Department of Medical Oncology, Dana-Farber Cancer Institute, Boston, MA, USA.
Department of Data Sciences, Dana-Farber Cancer Institute, Boston, MA, USA.
Clin Trials. 2020 Dec;17(6):597-606. doi: 10.1177/1740774520940256. Epub 2020 Sep 15.
More than 95% of recent cancer randomized controlled trials used the log-rank test to detect a treatment difference making it the predominant tool for comparing two survival functions. As with other tests, the log-rank test has both advantages and disadvantages. One advantage is that it offers the highest power against proportional hazards differences, which may be a major reason why alternative methods have rarely been employed in practice. The performance of statistical tests has traditionally been investigated both theoretically and numerically for several patterns of difference between two survival functions. However, to the best of our knowledge, there has been no attempt to compare the performance of various statistical tests using empirical data from past oncology randomized controlled trials. So, it is unknown whether the log-rank test offers a meaningful power advantage over alternative testing methods in contemporary cancer randomized controlled trials. Focusing on recently reported phase III cancer randomized controlled trials, we assessed whether the log-rank test gave meaningfully greater power when compared with five alternative testing methods: generalized Wilcoxon, test based on maximum of test statistics from multiple weighted log-rank tests, difference in -year event rate, and difference in restricted mean survival time with fixed and adaptive .

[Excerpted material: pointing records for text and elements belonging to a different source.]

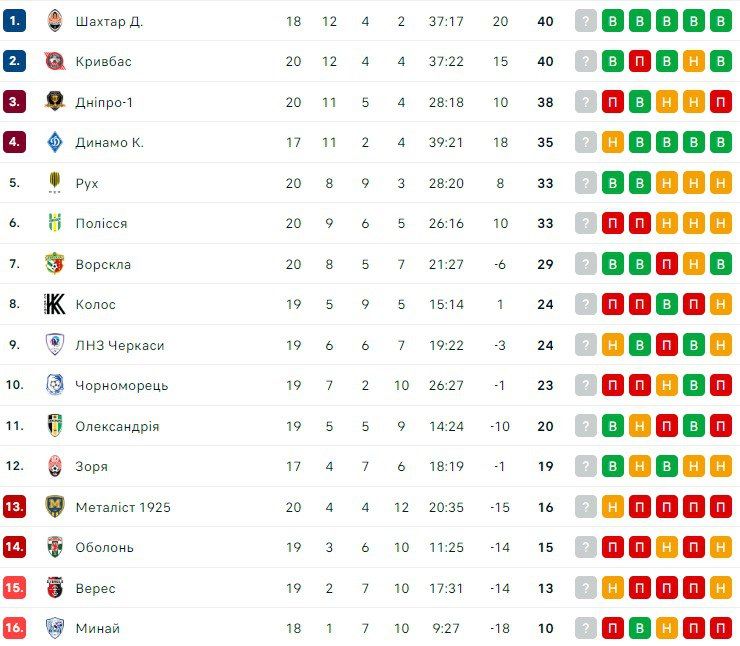Click the Кривбас team crest icon
The image size is (740, 646).
[55, 61]
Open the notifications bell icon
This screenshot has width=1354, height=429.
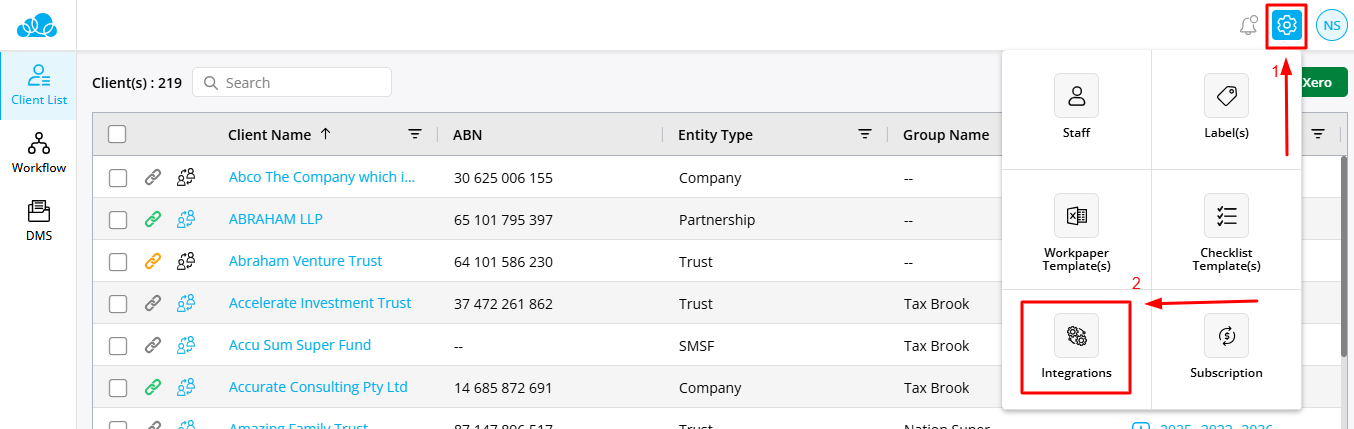tap(1248, 26)
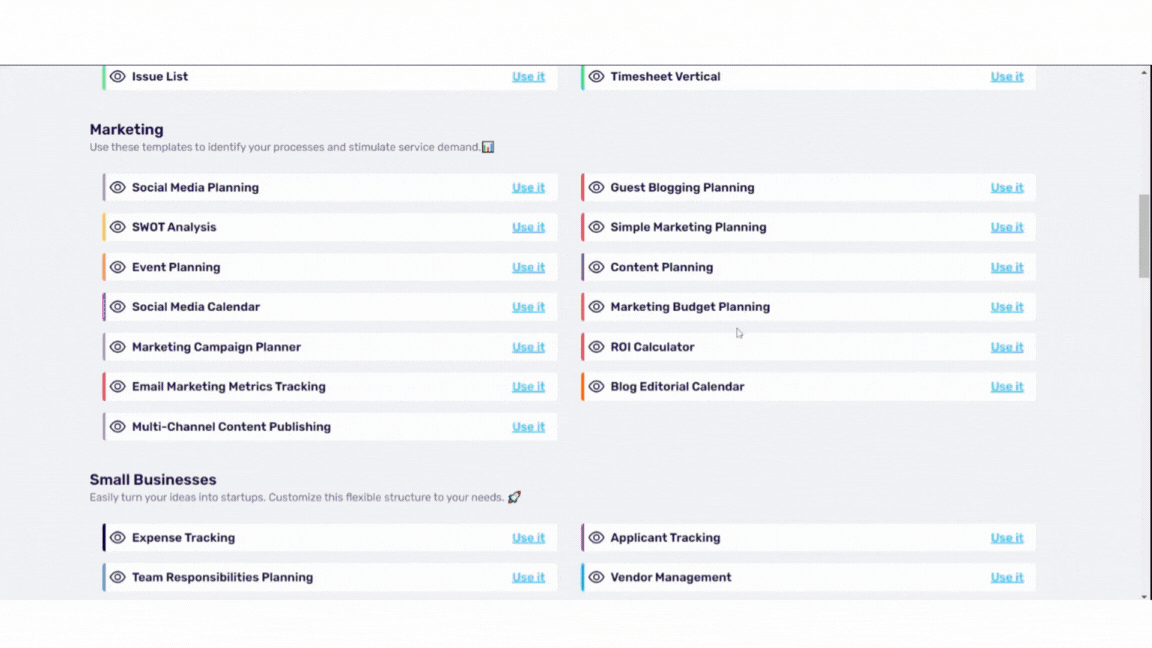The width and height of the screenshot is (1152, 648).
Task: Click the scroll up arrow of the page scrollbar
Action: [1144, 73]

Using manuscripts from cancer randomized controlled trials recently published in high-tier clinical journals, we reconstructed patient-level data for overall survival (69 trials) and progression-free survival (54 trials). For each trial endpoint, we estimated the empirical power of each test. Empirical power was measured as the proportion of trials for which a test would have identified a significant result ( value < .05).
For overall survival, -year event rate offered the lowest (30.4%) empirical power and restricted mean survival time with fixed offered the highest (43.5%). The empirical power of the other types of tests was almost identical (36.2%-37.7%). For progression-free survival, the tests we investigated offered numerically equivalent empirical power (55.6%-61.1%). No single test consistently outperformed any other test.
The empirical power assessment with the past cancer randomized controlled trials provided new insights on the performance of statistical tests. Although the log-rank test has been used in almost all trials, our study suggests that the log-rank test is not the only option from an empirical power perspective. Near universal use of the log-rank test is not supported by a meaningful difference in empirical power. Clinical trial investigators could consider alternative methods, beyond the log-rank test, for their primary analysis when designing a cancer randomized controlled trial. Factors other than power (e.g. interpretability of the estimated treatment effect) should garner greater consideration when selecting statistical tests for cancer randomized controlled trials.
超过 95%的近期癌症随机对照试验采用对数秩检验来检测治疗差异,使其成为比较两种生存函数的主要工具。与其他检验方法一样,对数秩检验有其优缺点。一个优点是,它在针对比例风险差异时具有最高的功效,这可能是替代方法在实践中很少被采用的主要原因。统计检验的性能在理论上和数值上都针对两种生存函数之间的几种差异模式进行了研究。然而,据我们所知,还没有人试图使用过去肿瘤学随机对照试验的经验数据来比较各种统计检验的性能。因此,尚不清楚在当代癌症随机对照试验中,对数秩检验相对于替代检验方法是否具有有意义的功效优势。本研究关注最近报道的 III 期癌症随机对照试验,评估了与五种替代检验方法相比,对数秩检验是否具有更有意义的功效:广义 Wilcoxon 检验、基于多个加权对数秩检验统计量最大值的检验、-年事件发生率差异检验以及固定和自适应受限平均生存时间差异检验。
使用最近在高档次临床期刊上发表的癌症随机对照试验的手稿,我们为总生存(69 项试验)和无进展生存(54 项试验)重建了患者水平数据。对于每个试验终点,我们估计了每种检验的经验功效。经验功效以试验中能够识别出显著结果(值<0.05)的比例来衡量。
对于总生存,-年事件发生率提供的功效最低(30.4%),而固定受限平均生存时间提供的功效最高(43.5%)。其他类型检验的功效几乎相同(36.2%-37.7%)。对于无进展生存,我们研究的检验提供了数值等效的功效(55.6%-61.1%)。没有一种检验始终优于任何其他检验。
使用过去的癌症随机对照试验进行的经验功效评估为统计检验的性能提供了新的见解。尽管对数秩检验几乎在所有试验中都得到了应用,但我们的研究表明,从经验功效的角度来看,对数秩检验并不是唯一的选择。从经验功效的角度来看,对数秩检验的广泛应用并没有带来有意义的差异。癌症随机对照试验的设计者在进行试验时,可以考虑除对数秩检验之外的替代方法作为主要分析方法。在选择癌症随机对照试验的统计检验方法时,应更多地考虑功效以外的因素(例如,治疗效果估计的可解释性)。